Régularisation des comptes étrangers

Rédigé par des auteurs spécialisés Ooreka  À jour en octobre 2020

Sommaire

Depuis 2013 en raison de la lutte contre l'évasion fiscale, les résidents fiscaux français ont l'obligation de déclarer à l'administration fiscale les avoirs détenus sur des comptes à l'étranger.

Tout compte non déclaré doit ainsi faire l'objet d'une régularisation.

Régularisation des comptes étrangers : principe

La loi contraint les résidents fiscaux français à déclarer, auprès de l'administration fiscale, l'existence et le montant de leurs avoirs détenus sur des comptes bancaire ouverts à l'étranger depuis juin 2013.

Une circulaire du 21 juin 2013 impose aux contribuables concernés par la détention d'avoirs sur des comptes bancaires étrangers non déclarés de régulariser leur situation en se mettant en conformité avec le droit. Cette possibilité de régularisation doit être effectuée de manière spontanée par les résidents fiscaux français.

Modalités de régularisation des comptes étrangers

La demande de régularisation pour des avoirs détenus sur des comptes étrangers doit être effectuée auprès du service des impôts dont relève le contribuable concerné.
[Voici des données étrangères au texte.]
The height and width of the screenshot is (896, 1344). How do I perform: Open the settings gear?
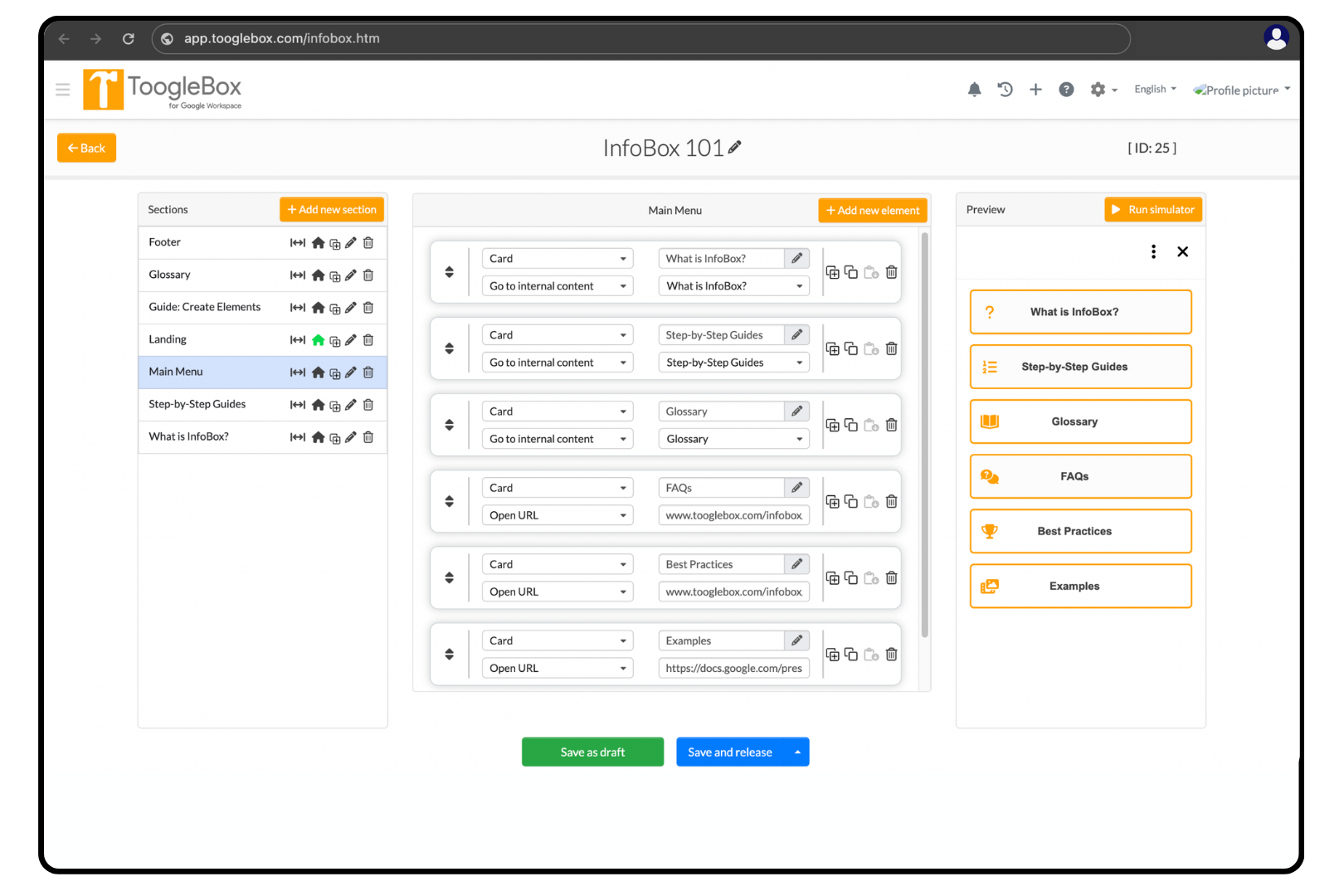[1098, 89]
Cette régularisation ne peut intervenir qu'à la condition que le contribuable demande spontanément à mettre à jour sa situation.

Cette procédure nécessite de remplir un dossier comportant :

  • l'ensemble des imprimés fiscaux de déclaration des comptes détenus à l'étranger que le contribuable aurait du remplir chaque année ;
  • les déclarations d'impôts sur le revenu rectificatives des six dernières années ;
  • les relevés des comptes bancaires détenus à l'étranger depuis 2006.

L'ensemble de ces documents doit être accompagné d'une lettre manuscrite du contribuable mentionnant l'origine des avoirs détenus sur les comptes à l'étranger.

Sanctions encourues en l'absence de régularisation des comptes étrangers

Depuis 2013, l'absence de régularisation de déclaration des comptes donne lieu, en cas de contrôle fiscal, a l'obligation pour le contribuable de payer l'impôt normalement dû, mais également des pénalités spécifiques.

Paiement de l'impôt dû

Le contribuable qui ne régularise pas sa situation au regard des comptes bancaires qu'il détient à l'étranger, doit, en cas de contrôle fiscal, s'acquitter de l'impôt auquel il a échappé en raison des intérêts perçus sur ces avoirs.

Par ailleurs, si le contribuable ne déclare pas ses avoirs détenus sur des comptes à l’étranger et dans l’hypothèse où, au cours de l’année, le montant des avoirs détenus sur ces comptes est supérieur à 50 000 €, l’administration fiscale peut redresser le contribuable pendant 10 ans, contre 3 auparavant. Ce seuil de 50 000 € tient compte du total des soldes créditeurs des comptes ouverts à l’étranger sur l’ensemble de l’année, et non plus à la seule date du 31 décembre.

En revanche, le délai de 10 ans peut être abaissé à 3 ans si le contribuable apporte la preuve que le total des montants inscrits au crédit de ses comptes à l’étranger n’a jamais dépassé 50 000 € au cours de l’année (instruction Bofip du 22 mai 2019).

Pénalités de retard

En surplus, le contribuable doit s'acquitter des pénalités de retard soit :

  • une majoration de 40 % de l'impôt réellement dû ;
  • un intérêt de retard de 0,20 % par mois de retard ;
  • une amende de 1 500 € par compte bancaire non déclaré majoré à 10 000 € si l'État de situation des comptes bancaires n'a pas conclu de convention fiscale avec la France.

De plus, si l’administration fiscale vous adresse un rappel pour vous contraindre à déclarer un compte détenu à l’étranger pour lequel vous n’avez pas rempli vos obligations déclaratives, vous vous exposez à une majoration de 80 % de l’impôt normalement dû. Cette majoration s’applique à l'impôt sur le revenu, l'impôt de solidarité sur la fortune et les droits de mutation à titre gratuit.

Régularisation des comptes détenus à l'étranger : les effets

Les contribuables qui régularisent leur situation de manière spontanée ont l'obligation de payer l'impôt qu'ils auraient dû acquitter sur les intérêts produits par les avoirs détenus sur des comptes bancaires à l'étranger et de régler les pénalités de retard correspondantes. Depuis le 1er janvier 2018, ils ne bénéficient plus de remise de pénalités.